WRITTEN REQUEST A: Name every piece by Norman that the note on Split says was performed at Tanglewood.

SELECTION:
--------------------

Split for two pianos and orchestra
Andrew Norman was born in Grand Rapids, Michigan, on October 31, 1979, and lives in Los Angeles. Split for two pianos and orchestra has a long history, about which more below. A version of the piece for solo piano with orchestra was commissioned by the New York Philharmonic for pianist Jeffrey Kahane, who gave the premiere with that orchestra and conductor James Gaffigan on December 10, 2015. Commissioned to write a two-piano concerto for Lucas and Arthur Jussen by the Boston Symphony Orchestra and Gewandhausorchester Leipzig, Norman created a new version of Split primarily in 2025. World premiere performances of the two-piano version: April 16-18, 2026, Boston Symphony Orchestra, Susanna Mälkki conducting, Lucas and Arthur Jussen, soloists.
The score of Split calls for two solo pianos with an orchestra of piccolo, 2 flutes, 3 oboes, 3 clarinets (3rd doubling bass clarinet), 3 bassoons, 4 horns, 3 trumpets, 2 tenor and one bass trombone, tuba, timpani, percussion (3 players: I. 4 opera gongs, bell tree, triangle, hi-hat, suspended cymbal, small tam-tam, flower pot, guiro, slapstick, 4 temple blocks, kick drum; II. vibraphone (with two bows), small splash cymbal, suspended cymbal, medium tam-tam, brake drum, washboard, 4 woodblocks, 4 wood planks (low to high), 2 bongos, medium tam-tam; III. bell tree, 4 tin cans, coil spring, hi-hat, suspended cymbal, large tam-tam, sand blocks, ratchet, flower pot, slapstick, 4 wood planks (low to high), log drum, kick drum), and strings (first and second violins, violas, cellos, and double basses).
Andrew Norman was born in the Midwest but grew up in California’s Central Valley. After attending the University of Southern California’s Thornton School of Music, he moved to the East Coast, where he attended Yale University and lived for several years in Brooklyn, New York. He became familiar with Boston while serving as composer in residence with the Boston Modern Orchestra Project (BMOP) for three years, 2011-2013. Although these are the first BSO performances of his music, some of his pieces have been performed at Tanglewood by Fellows of the Tanglewood Music Center for the TMC’s Festival of Contemporary Music, beginning with his string octet Gran Turismo in 2006, chosen by Stefan Asbury. The composer Charles Wuorinen programmed his Drip Blip Sparkle Spin Glint Glide Glow Float Flop Chop Pop Splatter Splash in 2011, and Thomas Adès his Light Screens in 2018 and Frank’s House, a reference to the architect Frank Gehry, in 2021.

--------------------

RECORDS FOR PROCESSING:
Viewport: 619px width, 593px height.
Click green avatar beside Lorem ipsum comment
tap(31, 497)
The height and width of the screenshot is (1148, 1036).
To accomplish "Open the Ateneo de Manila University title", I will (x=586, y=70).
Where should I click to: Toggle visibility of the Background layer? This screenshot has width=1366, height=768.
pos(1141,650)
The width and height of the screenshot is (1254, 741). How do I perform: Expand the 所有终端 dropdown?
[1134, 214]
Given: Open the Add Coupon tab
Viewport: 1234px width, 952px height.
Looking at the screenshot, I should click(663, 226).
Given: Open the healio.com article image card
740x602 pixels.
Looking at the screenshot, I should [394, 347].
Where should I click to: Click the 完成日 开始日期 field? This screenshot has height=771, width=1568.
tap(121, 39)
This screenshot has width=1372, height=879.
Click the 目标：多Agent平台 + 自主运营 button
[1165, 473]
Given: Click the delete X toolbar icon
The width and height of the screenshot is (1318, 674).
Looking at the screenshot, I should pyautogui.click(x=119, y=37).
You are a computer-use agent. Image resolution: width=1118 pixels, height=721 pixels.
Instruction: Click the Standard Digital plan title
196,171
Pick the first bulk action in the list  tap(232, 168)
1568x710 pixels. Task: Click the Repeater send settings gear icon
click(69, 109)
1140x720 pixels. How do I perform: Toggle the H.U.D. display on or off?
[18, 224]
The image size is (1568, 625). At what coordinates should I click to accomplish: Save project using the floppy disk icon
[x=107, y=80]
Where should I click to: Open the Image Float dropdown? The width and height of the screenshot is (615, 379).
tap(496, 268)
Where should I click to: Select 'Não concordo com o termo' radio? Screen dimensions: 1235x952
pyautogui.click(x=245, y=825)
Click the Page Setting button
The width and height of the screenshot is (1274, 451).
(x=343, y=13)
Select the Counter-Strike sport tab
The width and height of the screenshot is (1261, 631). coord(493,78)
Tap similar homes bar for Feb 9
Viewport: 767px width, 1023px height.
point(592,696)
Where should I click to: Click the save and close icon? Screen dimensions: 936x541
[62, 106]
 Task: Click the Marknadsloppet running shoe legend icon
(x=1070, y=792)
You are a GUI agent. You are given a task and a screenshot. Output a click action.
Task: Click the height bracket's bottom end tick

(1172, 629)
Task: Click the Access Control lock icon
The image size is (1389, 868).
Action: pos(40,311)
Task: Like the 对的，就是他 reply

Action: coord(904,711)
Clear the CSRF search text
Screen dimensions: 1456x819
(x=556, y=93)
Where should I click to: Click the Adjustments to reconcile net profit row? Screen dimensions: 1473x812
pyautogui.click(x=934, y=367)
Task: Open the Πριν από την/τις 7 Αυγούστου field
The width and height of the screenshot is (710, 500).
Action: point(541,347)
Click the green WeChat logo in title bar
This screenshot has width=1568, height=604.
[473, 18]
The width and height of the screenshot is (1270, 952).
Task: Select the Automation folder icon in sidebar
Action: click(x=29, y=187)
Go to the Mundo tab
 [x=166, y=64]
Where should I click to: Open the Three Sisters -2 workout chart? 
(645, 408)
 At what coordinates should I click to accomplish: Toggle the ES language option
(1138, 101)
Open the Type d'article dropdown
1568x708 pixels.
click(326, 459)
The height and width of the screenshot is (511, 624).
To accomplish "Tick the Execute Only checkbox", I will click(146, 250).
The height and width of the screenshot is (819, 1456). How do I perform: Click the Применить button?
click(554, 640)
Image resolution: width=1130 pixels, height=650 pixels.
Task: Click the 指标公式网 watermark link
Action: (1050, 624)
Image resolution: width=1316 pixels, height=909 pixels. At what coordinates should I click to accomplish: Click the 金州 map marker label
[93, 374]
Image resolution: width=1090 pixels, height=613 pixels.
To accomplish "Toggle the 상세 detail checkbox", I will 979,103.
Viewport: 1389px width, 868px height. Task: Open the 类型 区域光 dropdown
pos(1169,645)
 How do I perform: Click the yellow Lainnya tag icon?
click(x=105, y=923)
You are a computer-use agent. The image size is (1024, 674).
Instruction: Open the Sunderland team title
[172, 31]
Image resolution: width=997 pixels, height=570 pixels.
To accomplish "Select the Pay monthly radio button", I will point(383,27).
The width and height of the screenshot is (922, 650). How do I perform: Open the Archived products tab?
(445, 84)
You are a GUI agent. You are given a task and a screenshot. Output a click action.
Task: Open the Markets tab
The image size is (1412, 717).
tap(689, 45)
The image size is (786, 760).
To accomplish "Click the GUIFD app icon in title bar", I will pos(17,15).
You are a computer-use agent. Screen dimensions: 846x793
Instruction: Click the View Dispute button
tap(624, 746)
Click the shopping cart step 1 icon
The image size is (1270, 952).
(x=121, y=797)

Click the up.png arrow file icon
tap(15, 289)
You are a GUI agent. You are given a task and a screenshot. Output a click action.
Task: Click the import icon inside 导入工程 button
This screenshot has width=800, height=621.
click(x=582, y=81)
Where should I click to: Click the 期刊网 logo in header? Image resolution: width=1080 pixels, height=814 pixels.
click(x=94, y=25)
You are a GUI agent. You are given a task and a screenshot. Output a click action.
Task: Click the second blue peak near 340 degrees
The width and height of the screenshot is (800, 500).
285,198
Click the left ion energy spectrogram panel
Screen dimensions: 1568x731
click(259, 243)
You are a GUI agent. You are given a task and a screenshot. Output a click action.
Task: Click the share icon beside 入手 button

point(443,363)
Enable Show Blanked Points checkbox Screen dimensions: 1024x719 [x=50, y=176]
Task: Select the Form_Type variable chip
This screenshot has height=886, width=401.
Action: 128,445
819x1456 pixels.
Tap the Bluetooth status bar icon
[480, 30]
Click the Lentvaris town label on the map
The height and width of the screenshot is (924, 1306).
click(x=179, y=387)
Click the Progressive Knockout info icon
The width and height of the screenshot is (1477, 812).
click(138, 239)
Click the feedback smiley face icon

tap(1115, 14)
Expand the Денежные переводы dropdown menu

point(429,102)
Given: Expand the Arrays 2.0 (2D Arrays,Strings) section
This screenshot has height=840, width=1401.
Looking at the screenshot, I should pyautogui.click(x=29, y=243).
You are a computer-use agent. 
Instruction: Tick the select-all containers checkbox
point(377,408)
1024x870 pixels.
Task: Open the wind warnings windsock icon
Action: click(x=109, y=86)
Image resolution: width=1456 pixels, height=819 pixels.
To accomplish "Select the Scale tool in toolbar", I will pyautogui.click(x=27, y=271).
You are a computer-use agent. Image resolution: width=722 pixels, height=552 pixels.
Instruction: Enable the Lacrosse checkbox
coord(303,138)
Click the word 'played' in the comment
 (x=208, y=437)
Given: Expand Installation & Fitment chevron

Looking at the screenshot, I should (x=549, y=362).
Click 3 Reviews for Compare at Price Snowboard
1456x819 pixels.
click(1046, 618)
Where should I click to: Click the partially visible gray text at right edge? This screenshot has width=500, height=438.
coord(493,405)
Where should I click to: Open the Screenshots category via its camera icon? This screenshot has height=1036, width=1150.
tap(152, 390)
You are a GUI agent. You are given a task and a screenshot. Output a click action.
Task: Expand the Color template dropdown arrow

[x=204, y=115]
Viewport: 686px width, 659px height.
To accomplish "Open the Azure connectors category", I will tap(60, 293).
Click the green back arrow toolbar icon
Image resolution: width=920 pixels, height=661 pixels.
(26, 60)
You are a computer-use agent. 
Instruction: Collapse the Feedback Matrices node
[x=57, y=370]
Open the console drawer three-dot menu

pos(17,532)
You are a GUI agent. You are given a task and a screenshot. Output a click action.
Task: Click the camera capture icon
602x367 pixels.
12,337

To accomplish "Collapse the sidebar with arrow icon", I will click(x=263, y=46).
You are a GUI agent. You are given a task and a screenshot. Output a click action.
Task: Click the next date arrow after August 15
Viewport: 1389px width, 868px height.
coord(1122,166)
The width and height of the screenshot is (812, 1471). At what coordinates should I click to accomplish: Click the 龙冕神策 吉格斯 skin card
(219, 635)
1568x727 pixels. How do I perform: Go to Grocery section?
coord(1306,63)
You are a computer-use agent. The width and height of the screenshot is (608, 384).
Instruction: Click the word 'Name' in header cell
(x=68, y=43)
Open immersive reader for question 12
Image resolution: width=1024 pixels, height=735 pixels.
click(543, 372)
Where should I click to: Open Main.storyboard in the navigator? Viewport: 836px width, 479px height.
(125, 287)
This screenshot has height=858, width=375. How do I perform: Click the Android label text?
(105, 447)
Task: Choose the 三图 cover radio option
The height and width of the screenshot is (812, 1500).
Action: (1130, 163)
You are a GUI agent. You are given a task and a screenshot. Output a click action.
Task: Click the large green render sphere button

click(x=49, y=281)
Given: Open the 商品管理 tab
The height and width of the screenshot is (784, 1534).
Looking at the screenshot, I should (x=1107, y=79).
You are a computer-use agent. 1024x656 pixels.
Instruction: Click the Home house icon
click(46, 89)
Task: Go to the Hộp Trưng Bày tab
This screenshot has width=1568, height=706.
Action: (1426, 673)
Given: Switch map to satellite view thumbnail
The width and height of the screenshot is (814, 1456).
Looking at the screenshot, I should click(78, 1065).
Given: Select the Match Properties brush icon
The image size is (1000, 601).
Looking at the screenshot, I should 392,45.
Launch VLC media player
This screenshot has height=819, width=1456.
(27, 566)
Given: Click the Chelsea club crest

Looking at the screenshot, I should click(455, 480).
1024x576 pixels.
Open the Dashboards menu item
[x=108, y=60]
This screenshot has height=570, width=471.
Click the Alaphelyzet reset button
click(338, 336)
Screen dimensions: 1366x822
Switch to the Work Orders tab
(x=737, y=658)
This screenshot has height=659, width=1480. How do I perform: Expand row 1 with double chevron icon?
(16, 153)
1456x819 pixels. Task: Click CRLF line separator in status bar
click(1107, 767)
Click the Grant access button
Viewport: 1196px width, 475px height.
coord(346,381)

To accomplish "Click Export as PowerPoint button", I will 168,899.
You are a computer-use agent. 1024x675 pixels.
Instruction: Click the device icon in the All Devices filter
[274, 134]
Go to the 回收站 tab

--------------------

WRITTEN REQUEST B: Please rewrite the rows starting at the line that contains "Where should I click to: Click the partially" and ending at the line that contains "tap(152, 390)", changing "gray" to "silver" and leaving everything else as it is.

PROBLEM SOLUTION A:
Gran Turismo
Drip Blip Sparkle Spin Glint Glide Glow Float Flop Chop Pop Splatter Splash
Light Screens
Frank's House

PROBLEM SOLUTION B:
Where should I click to: Click the partially visible silver text at right edge? This screenshot has width=500, height=438.
coord(493,405)
Where should I click to: Open the Screenshots category via its camera icon? This screenshot has height=1036, width=1150.
tap(152, 390)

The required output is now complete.